List every line of the records below that contains the string "attached". Case counts.

[Pixel coordinate grounding data]
Segment Open
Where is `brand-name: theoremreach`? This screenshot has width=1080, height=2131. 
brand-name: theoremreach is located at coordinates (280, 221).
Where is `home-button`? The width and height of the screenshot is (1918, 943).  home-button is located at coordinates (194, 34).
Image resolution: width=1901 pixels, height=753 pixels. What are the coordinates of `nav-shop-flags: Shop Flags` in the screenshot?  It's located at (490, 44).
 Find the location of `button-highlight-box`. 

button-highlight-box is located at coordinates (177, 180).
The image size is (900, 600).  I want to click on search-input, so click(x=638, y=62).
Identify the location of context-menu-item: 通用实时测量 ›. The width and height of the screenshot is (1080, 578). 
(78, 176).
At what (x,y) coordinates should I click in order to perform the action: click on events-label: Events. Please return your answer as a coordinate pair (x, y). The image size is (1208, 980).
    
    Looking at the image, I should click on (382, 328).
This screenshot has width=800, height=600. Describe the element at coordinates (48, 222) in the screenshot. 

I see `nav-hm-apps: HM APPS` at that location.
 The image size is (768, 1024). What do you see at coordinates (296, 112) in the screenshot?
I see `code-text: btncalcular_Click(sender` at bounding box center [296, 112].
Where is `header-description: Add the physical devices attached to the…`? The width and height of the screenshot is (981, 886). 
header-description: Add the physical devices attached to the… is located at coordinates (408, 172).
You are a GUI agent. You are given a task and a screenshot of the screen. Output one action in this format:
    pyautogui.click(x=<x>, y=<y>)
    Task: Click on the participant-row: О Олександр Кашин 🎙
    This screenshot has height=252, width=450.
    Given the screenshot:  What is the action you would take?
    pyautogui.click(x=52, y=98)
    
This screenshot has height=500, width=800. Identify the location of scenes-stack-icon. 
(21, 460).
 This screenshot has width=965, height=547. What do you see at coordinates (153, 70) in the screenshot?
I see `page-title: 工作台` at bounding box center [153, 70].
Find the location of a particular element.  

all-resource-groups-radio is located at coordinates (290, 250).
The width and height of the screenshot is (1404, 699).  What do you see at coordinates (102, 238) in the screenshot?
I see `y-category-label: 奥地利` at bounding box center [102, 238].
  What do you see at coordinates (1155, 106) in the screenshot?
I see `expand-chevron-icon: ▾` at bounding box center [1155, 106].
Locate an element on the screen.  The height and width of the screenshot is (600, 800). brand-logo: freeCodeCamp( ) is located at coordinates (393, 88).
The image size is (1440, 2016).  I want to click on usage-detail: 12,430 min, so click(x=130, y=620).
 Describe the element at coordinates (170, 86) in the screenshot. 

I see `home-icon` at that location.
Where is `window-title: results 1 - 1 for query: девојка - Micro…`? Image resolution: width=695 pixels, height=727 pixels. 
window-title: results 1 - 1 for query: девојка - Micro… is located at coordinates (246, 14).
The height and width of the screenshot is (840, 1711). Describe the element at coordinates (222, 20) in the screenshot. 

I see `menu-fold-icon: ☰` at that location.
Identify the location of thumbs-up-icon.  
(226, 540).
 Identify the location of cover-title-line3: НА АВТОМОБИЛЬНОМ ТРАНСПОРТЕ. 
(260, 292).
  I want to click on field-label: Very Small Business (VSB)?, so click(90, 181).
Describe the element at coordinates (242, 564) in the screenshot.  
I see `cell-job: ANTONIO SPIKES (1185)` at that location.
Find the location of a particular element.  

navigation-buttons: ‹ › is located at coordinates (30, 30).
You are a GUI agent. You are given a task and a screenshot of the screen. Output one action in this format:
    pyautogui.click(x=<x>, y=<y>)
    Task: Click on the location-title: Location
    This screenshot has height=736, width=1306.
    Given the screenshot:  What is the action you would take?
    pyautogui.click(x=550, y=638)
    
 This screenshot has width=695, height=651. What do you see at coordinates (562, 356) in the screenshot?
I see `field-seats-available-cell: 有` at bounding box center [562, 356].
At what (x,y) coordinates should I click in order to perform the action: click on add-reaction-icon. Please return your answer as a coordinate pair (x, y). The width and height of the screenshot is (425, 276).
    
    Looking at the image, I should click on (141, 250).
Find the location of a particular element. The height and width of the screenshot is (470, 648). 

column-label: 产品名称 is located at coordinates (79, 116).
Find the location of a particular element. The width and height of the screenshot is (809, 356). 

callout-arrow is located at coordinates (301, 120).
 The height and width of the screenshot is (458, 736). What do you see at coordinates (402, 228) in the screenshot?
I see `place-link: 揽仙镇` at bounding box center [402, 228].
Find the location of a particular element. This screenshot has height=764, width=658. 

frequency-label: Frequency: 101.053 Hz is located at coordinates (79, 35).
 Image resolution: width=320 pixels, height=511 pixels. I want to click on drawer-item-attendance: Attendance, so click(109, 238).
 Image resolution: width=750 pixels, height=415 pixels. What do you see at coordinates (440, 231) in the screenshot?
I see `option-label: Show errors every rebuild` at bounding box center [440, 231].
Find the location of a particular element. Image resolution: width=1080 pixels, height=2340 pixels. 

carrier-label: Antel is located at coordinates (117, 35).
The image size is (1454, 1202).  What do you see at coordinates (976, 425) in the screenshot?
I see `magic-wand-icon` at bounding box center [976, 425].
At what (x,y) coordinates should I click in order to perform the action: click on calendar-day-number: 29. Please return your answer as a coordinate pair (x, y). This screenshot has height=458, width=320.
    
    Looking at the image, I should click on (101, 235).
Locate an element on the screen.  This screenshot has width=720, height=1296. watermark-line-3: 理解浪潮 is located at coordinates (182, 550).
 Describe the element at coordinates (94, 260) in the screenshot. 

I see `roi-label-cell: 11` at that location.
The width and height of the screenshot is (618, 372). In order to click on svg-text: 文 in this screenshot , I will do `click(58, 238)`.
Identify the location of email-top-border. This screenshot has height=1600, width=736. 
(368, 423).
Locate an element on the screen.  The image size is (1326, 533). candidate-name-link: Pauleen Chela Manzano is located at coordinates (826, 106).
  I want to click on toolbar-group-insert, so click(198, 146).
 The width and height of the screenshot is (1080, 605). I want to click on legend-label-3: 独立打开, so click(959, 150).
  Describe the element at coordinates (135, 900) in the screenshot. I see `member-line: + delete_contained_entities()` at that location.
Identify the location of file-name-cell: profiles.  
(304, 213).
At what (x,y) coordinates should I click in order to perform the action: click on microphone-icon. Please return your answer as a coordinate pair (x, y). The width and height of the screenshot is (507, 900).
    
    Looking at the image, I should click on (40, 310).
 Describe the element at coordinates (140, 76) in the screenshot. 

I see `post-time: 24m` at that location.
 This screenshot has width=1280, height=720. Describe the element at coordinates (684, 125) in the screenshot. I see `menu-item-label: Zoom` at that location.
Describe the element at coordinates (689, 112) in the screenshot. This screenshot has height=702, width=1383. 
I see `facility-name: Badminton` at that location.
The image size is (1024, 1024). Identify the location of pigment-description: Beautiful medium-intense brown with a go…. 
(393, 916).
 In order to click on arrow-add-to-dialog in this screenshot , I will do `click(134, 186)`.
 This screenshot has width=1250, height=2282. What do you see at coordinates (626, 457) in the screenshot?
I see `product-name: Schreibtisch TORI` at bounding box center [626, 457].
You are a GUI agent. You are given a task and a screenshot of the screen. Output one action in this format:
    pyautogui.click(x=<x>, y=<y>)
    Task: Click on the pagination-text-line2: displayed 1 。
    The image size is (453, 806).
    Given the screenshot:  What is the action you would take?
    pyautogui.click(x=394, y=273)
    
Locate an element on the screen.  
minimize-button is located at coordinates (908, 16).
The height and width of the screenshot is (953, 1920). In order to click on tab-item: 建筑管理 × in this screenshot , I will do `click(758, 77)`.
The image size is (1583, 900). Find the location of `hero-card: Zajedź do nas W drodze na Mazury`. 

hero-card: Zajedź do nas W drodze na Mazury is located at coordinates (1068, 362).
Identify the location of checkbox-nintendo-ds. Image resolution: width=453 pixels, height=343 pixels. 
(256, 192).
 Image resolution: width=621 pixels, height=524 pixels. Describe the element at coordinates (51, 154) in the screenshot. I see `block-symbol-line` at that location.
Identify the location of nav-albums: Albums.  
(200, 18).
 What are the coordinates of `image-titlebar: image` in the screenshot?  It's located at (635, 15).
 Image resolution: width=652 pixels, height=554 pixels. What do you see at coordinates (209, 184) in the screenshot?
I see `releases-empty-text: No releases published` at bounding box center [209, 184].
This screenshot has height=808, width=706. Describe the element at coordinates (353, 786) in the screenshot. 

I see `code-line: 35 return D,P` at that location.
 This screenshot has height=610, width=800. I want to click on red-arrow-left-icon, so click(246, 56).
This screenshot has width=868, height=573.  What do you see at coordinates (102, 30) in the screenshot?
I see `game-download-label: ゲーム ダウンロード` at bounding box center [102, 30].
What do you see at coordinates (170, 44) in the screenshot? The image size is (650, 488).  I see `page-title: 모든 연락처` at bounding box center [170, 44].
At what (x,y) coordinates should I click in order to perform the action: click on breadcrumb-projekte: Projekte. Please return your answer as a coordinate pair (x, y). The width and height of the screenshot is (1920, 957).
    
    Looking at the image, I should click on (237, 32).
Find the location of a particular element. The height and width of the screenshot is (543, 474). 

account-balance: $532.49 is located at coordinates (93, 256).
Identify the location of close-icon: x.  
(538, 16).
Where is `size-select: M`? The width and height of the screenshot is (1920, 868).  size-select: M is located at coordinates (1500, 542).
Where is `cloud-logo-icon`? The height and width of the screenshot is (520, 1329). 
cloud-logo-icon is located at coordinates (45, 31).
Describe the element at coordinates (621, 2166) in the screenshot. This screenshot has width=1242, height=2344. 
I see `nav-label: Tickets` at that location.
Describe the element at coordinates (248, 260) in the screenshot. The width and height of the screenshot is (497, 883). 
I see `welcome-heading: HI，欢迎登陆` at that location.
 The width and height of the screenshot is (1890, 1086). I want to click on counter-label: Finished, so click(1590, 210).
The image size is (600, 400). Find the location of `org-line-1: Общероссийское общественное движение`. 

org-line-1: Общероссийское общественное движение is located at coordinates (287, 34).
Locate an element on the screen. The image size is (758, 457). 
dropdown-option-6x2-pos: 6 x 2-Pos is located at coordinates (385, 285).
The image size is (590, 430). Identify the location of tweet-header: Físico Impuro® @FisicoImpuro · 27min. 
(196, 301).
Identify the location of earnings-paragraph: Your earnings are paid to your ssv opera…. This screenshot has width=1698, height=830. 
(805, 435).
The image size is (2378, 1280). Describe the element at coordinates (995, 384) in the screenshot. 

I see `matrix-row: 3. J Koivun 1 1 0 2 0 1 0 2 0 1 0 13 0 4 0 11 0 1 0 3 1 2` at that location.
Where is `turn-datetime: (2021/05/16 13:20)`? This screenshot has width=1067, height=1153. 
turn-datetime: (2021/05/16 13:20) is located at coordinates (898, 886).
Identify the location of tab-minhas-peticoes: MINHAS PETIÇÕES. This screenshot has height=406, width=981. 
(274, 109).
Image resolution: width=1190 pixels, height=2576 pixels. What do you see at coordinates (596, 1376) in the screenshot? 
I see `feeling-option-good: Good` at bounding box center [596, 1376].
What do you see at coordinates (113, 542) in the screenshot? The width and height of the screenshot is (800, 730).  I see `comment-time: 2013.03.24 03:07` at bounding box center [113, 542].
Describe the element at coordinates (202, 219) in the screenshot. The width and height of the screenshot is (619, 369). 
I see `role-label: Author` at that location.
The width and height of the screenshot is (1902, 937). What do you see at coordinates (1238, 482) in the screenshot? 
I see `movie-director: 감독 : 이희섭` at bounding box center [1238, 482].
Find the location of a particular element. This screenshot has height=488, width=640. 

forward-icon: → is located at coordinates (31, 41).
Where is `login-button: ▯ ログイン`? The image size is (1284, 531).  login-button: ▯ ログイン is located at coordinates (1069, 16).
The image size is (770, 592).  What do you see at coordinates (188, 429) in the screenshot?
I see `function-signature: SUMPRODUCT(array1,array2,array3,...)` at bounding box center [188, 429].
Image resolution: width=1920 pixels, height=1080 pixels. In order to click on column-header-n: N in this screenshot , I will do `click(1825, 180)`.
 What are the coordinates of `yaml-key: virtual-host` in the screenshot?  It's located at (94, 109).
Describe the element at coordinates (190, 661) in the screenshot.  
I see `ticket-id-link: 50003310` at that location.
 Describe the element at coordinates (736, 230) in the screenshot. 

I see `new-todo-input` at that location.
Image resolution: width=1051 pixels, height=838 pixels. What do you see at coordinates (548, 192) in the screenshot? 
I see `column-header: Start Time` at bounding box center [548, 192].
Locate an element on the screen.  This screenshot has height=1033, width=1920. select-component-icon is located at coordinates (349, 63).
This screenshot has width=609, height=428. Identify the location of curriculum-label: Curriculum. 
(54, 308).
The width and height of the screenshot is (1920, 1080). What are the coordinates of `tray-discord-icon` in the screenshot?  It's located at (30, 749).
Segment Closed
### PROBLEM SOLUTION
Where is `header-description: Add the physical devices attached to the…`? The width and height of the screenshot is (981, 886). 
header-description: Add the physical devices attached to the… is located at coordinates (408, 172).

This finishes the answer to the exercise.